PASSAGE SHOWN =

================================

Yes, Apache JMeter is our common law trademark referring to our load and 
functional testing software.

Please note that trademark law is all about a consumer confusion around 
*specific* goods or services.  I.e. using a trademarked name is only a 
problem if people seeing your name (on a web page, or on a concert 
billboard) would be confused between your J-Meter and our JMeter.  A 
good explanation of this kind of situation is here:

http://cyber.law.harvard.edu/metaschool/fisher/domain/tm.htm#8

"7. What constitutes trademark infringement?

If a party owns the rights to a particular trademark, that party can sue 
subsequent parties for trademark infringement. 15 U.S.C. 1114, 1125. The 
standard is "likelihood of confusion." To be more specific, the use of a 
trademark in connection with the sale of a good constitutes infringement 
if it is likely to cause consumer confusion as to the source of those 
goods or as to the sponsorship or approval of such goods. In deciding 
whether consumers are likely to be confused, the courts will typically 
look to a number of factors, including: (1) the strength of the mark; 
(2) the proximity of the goods; (3) the similarity of the marks; (4)

================================

INFORMATION SHOWN =

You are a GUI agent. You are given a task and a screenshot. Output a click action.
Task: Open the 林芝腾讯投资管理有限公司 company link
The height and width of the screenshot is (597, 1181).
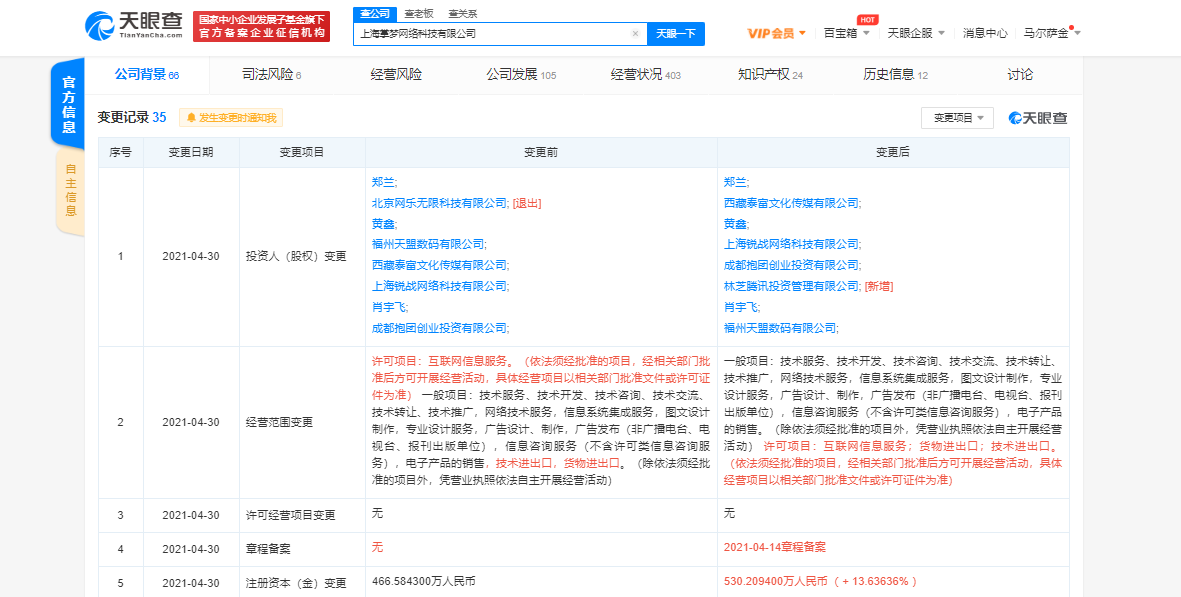[x=791, y=286]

================================

YOUR OBJECTIVE =
In the passage on the JMeter trademark, what standard does the quoted explanation give for trademark infringement?

TASK RESPONSE =
Likelihood of confusion.